Exercise directions. Print the listing below exactly.

——

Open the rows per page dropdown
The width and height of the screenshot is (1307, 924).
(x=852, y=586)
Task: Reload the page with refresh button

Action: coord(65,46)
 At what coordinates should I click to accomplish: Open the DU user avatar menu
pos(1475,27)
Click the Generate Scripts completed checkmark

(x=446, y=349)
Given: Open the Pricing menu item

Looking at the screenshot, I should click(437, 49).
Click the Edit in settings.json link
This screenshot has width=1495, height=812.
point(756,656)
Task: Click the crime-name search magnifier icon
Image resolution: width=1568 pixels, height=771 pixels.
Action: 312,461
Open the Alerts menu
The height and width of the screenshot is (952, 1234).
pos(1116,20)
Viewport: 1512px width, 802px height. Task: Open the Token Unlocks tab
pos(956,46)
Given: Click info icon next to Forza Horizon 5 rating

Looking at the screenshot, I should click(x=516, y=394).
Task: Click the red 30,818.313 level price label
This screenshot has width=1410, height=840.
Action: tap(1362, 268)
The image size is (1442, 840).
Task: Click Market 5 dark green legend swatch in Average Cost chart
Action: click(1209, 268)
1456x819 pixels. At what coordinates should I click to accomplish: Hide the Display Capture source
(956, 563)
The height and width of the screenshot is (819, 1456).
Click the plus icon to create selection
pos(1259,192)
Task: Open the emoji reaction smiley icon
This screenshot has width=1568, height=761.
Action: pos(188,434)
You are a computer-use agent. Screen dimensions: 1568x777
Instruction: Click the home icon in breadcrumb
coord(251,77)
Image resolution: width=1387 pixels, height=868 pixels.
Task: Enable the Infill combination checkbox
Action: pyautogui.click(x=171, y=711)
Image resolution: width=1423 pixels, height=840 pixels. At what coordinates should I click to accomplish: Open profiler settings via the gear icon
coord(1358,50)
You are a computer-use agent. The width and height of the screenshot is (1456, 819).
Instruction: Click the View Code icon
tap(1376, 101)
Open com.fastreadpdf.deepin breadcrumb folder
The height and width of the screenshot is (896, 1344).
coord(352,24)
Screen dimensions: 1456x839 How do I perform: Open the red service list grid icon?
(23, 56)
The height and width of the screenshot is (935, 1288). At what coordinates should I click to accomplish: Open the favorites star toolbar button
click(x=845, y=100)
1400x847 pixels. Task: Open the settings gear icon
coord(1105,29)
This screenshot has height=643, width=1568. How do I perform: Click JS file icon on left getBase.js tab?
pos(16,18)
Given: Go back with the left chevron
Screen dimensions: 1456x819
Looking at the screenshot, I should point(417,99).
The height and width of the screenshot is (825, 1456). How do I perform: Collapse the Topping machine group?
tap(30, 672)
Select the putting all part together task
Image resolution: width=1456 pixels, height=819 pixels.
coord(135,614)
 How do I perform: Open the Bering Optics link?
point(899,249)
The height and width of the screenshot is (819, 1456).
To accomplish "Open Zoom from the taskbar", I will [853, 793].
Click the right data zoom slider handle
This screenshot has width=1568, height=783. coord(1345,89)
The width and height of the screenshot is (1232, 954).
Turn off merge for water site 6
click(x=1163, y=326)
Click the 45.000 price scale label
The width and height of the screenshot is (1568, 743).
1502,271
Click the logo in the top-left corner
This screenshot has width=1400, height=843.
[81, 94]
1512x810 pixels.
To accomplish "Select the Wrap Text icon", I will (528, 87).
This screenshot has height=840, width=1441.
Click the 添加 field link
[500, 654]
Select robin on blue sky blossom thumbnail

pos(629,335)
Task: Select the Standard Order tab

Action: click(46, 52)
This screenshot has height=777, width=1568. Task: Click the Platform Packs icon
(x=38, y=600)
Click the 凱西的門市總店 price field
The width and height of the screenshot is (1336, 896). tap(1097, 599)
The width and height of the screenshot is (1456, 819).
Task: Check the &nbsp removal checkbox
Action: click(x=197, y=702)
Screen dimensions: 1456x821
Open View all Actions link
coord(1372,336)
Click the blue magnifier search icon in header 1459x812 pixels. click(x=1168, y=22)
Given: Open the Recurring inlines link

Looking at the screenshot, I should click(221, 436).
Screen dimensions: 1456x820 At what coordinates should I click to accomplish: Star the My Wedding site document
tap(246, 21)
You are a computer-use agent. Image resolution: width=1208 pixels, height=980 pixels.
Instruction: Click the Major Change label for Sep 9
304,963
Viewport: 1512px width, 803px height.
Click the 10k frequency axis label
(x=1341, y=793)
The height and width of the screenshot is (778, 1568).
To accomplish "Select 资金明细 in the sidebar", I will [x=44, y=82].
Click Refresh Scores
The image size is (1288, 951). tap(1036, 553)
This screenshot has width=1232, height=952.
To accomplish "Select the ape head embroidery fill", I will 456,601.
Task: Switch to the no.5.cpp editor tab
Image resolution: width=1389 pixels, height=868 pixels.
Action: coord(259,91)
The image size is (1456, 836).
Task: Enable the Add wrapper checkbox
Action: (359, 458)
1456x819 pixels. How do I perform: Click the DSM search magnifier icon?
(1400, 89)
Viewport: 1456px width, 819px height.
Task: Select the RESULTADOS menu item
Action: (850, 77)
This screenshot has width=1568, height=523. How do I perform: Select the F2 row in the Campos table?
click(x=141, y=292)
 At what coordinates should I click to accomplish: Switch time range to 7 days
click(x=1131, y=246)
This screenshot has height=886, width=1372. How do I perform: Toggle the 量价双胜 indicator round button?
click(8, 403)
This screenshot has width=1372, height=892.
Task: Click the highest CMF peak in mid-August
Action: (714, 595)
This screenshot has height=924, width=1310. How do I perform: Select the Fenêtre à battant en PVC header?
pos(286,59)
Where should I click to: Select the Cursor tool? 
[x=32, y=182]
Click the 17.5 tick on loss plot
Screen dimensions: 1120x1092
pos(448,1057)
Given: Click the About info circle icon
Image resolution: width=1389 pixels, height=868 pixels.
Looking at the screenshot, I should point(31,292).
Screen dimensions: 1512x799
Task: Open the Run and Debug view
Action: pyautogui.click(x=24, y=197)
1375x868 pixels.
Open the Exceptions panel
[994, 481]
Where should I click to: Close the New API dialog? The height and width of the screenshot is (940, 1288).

——

Answer box.
Open the rows per page dropdown
The width and height of the screenshot is (1307, 924).
(x=852, y=586)
Task: Reload the page with refresh button

Action: coord(65,46)
 At what coordinates should I click to accomplish: Open the DU user avatar menu
pos(1475,27)
Click the Generate Scripts completed checkmark

(x=446, y=349)
Given: Open the Pricing menu item

Looking at the screenshot, I should click(437, 49).
Click the Edit in settings.json link
This screenshot has width=1495, height=812.
point(756,656)
Task: Click the crime-name search magnifier icon
Image resolution: width=1568 pixels, height=771 pixels.
Action: 312,461
Open the Alerts menu
The height and width of the screenshot is (952, 1234).
pos(1116,20)
Viewport: 1512px width, 802px height. Task: Open the Token Unlocks tab
pos(956,46)
Given: Click info icon next to Forza Horizon 5 rating

Looking at the screenshot, I should click(x=516, y=394).
Task: Click the red 30,818.313 level price label
This screenshot has width=1410, height=840.
Action: tap(1362, 268)
The image size is (1442, 840).
Task: Click Market 5 dark green legend swatch in Average Cost chart
Action: click(1209, 268)
1456x819 pixels. At what coordinates should I click to accomplish: Hide the Display Capture source
(956, 563)
The height and width of the screenshot is (819, 1456).
Click the plus icon to create selection
pos(1259,192)
Task: Open the emoji reaction smiley icon
This screenshot has width=1568, height=761.
Action: pos(188,434)
You are a computer-use agent. Screen dimensions: 1568x777
Instruction: Click the home icon in breadcrumb
coord(251,77)
Image resolution: width=1387 pixels, height=868 pixels.
Task: Enable the Infill combination checkbox
Action: pyautogui.click(x=171, y=711)
Image resolution: width=1423 pixels, height=840 pixels. At what coordinates should I click to accomplish: Open profiler settings via the gear icon
coord(1358,50)
You are a computer-use agent. The width and height of the screenshot is (1456, 819).
Instruction: Click the View Code icon
tap(1376, 101)
Open com.fastreadpdf.deepin breadcrumb folder
The height and width of the screenshot is (896, 1344).
coord(352,24)
Screen dimensions: 1456x839 How do I perform: Open the red service list grid icon?
(23, 56)
The height and width of the screenshot is (935, 1288). At what coordinates should I click to accomplish: Open the favorites star toolbar button
click(x=845, y=100)
1400x847 pixels. Task: Open the settings gear icon
coord(1105,29)
This screenshot has height=643, width=1568. How do I perform: Click JS file icon on left getBase.js tab?
pos(16,18)
Given: Go back with the left chevron
Screen dimensions: 1456x819
Looking at the screenshot, I should point(417,99).
The height and width of the screenshot is (825, 1456). How do I perform: Collapse the Topping machine group?
tap(30, 672)
Select the putting all part together task
Image resolution: width=1456 pixels, height=819 pixels.
coord(135,614)
 How do I perform: Open the Bering Optics link?
point(899,249)
The height and width of the screenshot is (819, 1456).
To accomplish "Open Zoom from the taskbar", I will [853, 793].
Click the right data zoom slider handle
This screenshot has width=1568, height=783. coord(1345,89)
The width and height of the screenshot is (1232, 954).
Turn off merge for water site 6
click(x=1163, y=326)
Click the 45.000 price scale label
The width and height of the screenshot is (1568, 743).
1502,271
Click the logo in the top-left corner
This screenshot has width=1400, height=843.
[81, 94]
1512x810 pixels.
To accomplish "Select the Wrap Text icon", I will (528, 87).
This screenshot has height=840, width=1441.
Click the 添加 field link
[500, 654]
Select robin on blue sky blossom thumbnail

pos(629,335)
Task: Select the Standard Order tab

Action: click(46, 52)
This screenshot has height=777, width=1568. Task: Click the Platform Packs icon
(x=38, y=600)
Click the 凱西的門市總店 price field
The width and height of the screenshot is (1336, 896). tap(1097, 599)
The width and height of the screenshot is (1456, 819).
Task: Check the &nbsp removal checkbox
Action: click(x=197, y=702)
Screen dimensions: 1456x821
Open View all Actions link
coord(1372,336)
Click the blue magnifier search icon in header 1459x812 pixels. click(x=1168, y=22)
Given: Open the Recurring inlines link

Looking at the screenshot, I should click(221, 436).
Screen dimensions: 1456x820 At what coordinates should I click to accomplish: Star the My Wedding site document
tap(246, 21)
You are a computer-use agent. Image resolution: width=1208 pixels, height=980 pixels.
Instruction: Click the Major Change label for Sep 9
304,963
Viewport: 1512px width, 803px height.
Click the 10k frequency axis label
(x=1341, y=793)
The height and width of the screenshot is (778, 1568).
To accomplish "Select 资金明细 in the sidebar", I will [x=44, y=82].
Click Refresh Scores
The image size is (1288, 951). tap(1036, 553)
This screenshot has width=1232, height=952.
To accomplish "Select the ape head embroidery fill", I will 456,601.
Task: Switch to the no.5.cpp editor tab
Image resolution: width=1389 pixels, height=868 pixels.
Action: coord(259,91)
The image size is (1456, 836).
Task: Enable the Add wrapper checkbox
Action: (359, 458)
1456x819 pixels. How do I perform: Click the DSM search magnifier icon?
(1400, 89)
Viewport: 1456px width, 819px height.
Task: Select the RESULTADOS menu item
Action: (850, 77)
This screenshot has width=1568, height=523. How do I perform: Select the F2 row in the Campos table?
click(x=141, y=292)
 At what coordinates should I click to accomplish: Switch time range to 7 days
click(x=1131, y=246)
This screenshot has height=886, width=1372. How do I perform: Toggle the 量价双胜 indicator round button?
click(8, 403)
This screenshot has width=1372, height=892.
Task: Click the highest CMF peak in mid-August
Action: (714, 595)
This screenshot has height=924, width=1310. How do I perform: Select the Fenêtre à battant en PVC header?
pos(286,59)
Where should I click to: Select the Cursor tool? 
[x=32, y=182]
Click the 17.5 tick on loss plot
Screen dimensions: 1120x1092
pos(448,1057)
Given: Click the About info circle icon
Image resolution: width=1389 pixels, height=868 pixels.
Looking at the screenshot, I should point(31,292).
Screen dimensions: 1512x799
Task: Open the Run and Debug view
Action: pyautogui.click(x=24, y=197)
1375x868 pixels.
Open the Exceptions panel
[994, 481]
Where should I click to: Close the New API dialog? The height and width of the screenshot is (940, 1288).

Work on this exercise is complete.